Die Behörde für israelische Altertümer führt jedes Jahr ein paar hundert Rettungsgrabungen durch. Diese zeitintensiven Arbeiten befördern oft und in großem Umfang wichtiges Fundmaterial zutage, weswegen die Behörden eine PR-Abteilung unterhalten, die alle paar Tage eine Pressemitteilung veröffentlicht. Jede Universität veröffentlicht von Zeit zu Zeit Informationen zu ihren archäologischen Unternehmungen. Manchmal wird die israelische Öffentlichkeit fast ein wenig überwältigt von der Flut archäologischer Nachrichten.

 

Vor einigen Jahren initiierte Israel Hasson, der damalige Leiter der Israelischen Altertümerbehörde, ein Projekt zum israelischen Kulturerbe. Ganze Klassen israelischer Schüler wurden eine oder zwei Wochen lang bei Rettungsgrabungen bzw. bei Denkmalschutzarbeiten eingesetzt. In den letzten drei Jahren kamen auf diese Weise 350.000 Schüler mit dem reichen archäologischen Erbe des Landes in Kontakt. Mit dem Geld, das die Schüler für ihre Arbeit erhielten, wurden Klassenreisen zu Holocaust-Gedenkstätten in Polen kofinanziert.

 

Jedes größere Museum in Israel stellt archäologische Funde aus. Drei Museen in Jerusalem widmen sich der Archäologie: das Rockefeller Museum, das Israel Museum und das Bible Lands Museum Jerusalem.
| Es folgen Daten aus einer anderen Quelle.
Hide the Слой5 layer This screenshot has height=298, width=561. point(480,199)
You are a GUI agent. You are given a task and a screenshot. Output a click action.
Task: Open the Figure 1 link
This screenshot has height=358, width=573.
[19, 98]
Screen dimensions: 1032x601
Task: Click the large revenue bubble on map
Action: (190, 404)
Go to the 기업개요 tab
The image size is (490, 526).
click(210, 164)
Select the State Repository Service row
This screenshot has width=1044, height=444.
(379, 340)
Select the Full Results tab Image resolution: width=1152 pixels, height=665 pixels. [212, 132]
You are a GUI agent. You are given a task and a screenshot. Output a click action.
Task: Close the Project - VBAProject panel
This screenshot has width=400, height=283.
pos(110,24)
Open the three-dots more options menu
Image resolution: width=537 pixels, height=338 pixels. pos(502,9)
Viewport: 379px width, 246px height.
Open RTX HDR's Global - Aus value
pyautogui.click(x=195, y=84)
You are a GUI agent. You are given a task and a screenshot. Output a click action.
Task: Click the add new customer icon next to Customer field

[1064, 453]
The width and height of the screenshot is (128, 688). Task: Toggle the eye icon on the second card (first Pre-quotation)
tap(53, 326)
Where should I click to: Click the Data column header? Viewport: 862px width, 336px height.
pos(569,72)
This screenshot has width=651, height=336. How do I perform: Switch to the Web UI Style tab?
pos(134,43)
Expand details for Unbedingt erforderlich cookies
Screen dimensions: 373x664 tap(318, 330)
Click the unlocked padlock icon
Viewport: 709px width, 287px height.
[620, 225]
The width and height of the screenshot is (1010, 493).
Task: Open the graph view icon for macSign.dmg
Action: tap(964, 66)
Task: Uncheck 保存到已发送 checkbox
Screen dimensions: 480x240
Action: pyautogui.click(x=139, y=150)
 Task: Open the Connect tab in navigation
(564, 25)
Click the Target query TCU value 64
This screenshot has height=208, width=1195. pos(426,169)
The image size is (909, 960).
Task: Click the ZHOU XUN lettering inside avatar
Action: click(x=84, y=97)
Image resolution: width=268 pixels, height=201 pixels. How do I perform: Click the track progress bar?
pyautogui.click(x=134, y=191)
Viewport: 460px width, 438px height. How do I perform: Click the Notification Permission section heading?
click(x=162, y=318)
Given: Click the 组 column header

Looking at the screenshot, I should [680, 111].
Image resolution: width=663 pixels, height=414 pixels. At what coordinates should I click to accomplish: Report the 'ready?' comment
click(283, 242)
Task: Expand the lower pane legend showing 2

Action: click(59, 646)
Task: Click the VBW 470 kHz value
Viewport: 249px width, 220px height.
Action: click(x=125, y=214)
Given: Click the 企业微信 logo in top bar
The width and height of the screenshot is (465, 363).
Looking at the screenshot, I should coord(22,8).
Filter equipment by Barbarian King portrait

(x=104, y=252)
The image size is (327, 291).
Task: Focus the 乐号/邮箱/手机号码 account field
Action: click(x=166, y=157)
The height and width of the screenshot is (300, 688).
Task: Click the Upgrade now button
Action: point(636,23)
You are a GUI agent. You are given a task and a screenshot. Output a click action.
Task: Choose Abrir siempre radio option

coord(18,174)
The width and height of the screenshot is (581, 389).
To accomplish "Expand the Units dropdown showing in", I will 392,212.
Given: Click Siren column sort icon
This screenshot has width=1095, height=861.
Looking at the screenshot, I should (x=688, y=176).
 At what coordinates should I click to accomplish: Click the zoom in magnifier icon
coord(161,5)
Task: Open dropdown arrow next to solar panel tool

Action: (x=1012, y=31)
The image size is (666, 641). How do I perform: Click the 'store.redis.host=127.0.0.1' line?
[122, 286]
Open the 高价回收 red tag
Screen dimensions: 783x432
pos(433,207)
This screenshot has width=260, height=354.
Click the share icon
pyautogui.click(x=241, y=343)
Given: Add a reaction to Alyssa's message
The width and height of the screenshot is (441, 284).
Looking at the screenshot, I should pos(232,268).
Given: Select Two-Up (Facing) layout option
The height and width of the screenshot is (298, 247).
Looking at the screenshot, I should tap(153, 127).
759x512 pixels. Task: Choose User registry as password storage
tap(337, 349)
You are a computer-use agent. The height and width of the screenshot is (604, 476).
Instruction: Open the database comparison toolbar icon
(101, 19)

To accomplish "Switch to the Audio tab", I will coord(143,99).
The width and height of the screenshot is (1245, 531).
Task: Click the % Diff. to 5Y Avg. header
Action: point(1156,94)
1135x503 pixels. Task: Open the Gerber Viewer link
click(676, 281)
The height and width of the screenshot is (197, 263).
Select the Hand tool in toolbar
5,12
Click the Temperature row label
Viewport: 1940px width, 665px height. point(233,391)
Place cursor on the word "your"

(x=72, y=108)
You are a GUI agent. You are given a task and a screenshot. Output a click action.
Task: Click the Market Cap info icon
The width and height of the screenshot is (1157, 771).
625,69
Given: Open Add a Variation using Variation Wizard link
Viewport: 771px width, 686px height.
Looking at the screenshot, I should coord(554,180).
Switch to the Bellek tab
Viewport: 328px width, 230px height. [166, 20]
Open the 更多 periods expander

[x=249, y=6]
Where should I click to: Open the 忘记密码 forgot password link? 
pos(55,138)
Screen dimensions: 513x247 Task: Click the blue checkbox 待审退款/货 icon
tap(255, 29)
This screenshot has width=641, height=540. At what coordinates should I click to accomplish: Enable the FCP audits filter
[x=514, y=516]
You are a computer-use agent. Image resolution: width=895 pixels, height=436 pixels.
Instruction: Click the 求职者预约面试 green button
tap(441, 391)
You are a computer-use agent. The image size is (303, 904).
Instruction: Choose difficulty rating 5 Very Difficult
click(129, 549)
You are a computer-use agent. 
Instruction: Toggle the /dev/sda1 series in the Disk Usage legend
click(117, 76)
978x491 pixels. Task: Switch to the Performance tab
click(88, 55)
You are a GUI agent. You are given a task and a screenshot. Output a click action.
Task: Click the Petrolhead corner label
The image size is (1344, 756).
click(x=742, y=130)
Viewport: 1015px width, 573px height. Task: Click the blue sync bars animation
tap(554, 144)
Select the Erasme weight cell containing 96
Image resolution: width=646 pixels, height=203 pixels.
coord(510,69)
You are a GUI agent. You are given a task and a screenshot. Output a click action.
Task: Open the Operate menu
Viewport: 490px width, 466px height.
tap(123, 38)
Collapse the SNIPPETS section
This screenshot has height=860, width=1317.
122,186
Im Israel Museum steht ein weitläufiges Areal für die ständige Ausstellung archäologischer Exponate zur Verfügung, die Besucher auf die bedeutendsten Archäologen aufmerksam macht. Zusätzlich organisiert das Museum zeitlich begrenzte Ausstellungen, die sich mit einer bestimmten Stätte oder einem bestimmten Thema befassen.

 

Zuweilen beeinflussen archäologische Objekte moderne künstlerische Ausdrucksformen. Die Statue Nimrod von Itzhak Danziger, die heute zum Kanon israelischer Kunst zählt, war von altägyptischen Skulpturen beeinflusst. Im Innenhof des Sha’ar HaGolan-Museums stehen drei von Tamara Rickman geschaffene Metallskulpturen, bei denen in der Nähe gefundene jungsteinzeitliche Figurinen Pate standen. In diesen Tagen findet im Bibel Lands Museum Jerusalem eine Ausstellung moderner Kunst statt, in deren Rahmen die Exponate in den Kunsthallen Seite an Seite mit Objekten aus der Antike gezeigt werden.

 

Zusammenfassend lässt sich sagen, dass sich die Archäologie in Israel stark auf verschiedenste Aspekte auswirkt – auf die Identität des Staates, auf die Bildung der Jugend, auf Nationalparks, auf Museen und auf die Kunst.

 

Aus dem Englischen übersetzt von Renate Lagler-Thompson.

 

Dieser Text ist zuerst erschienen in Politik & Kultur 02/2022.

Yosef Garfinkel
Yosef Garfinkel ist Professor am Institut für Archäologie an der Hebräischen Universität Jerusalem.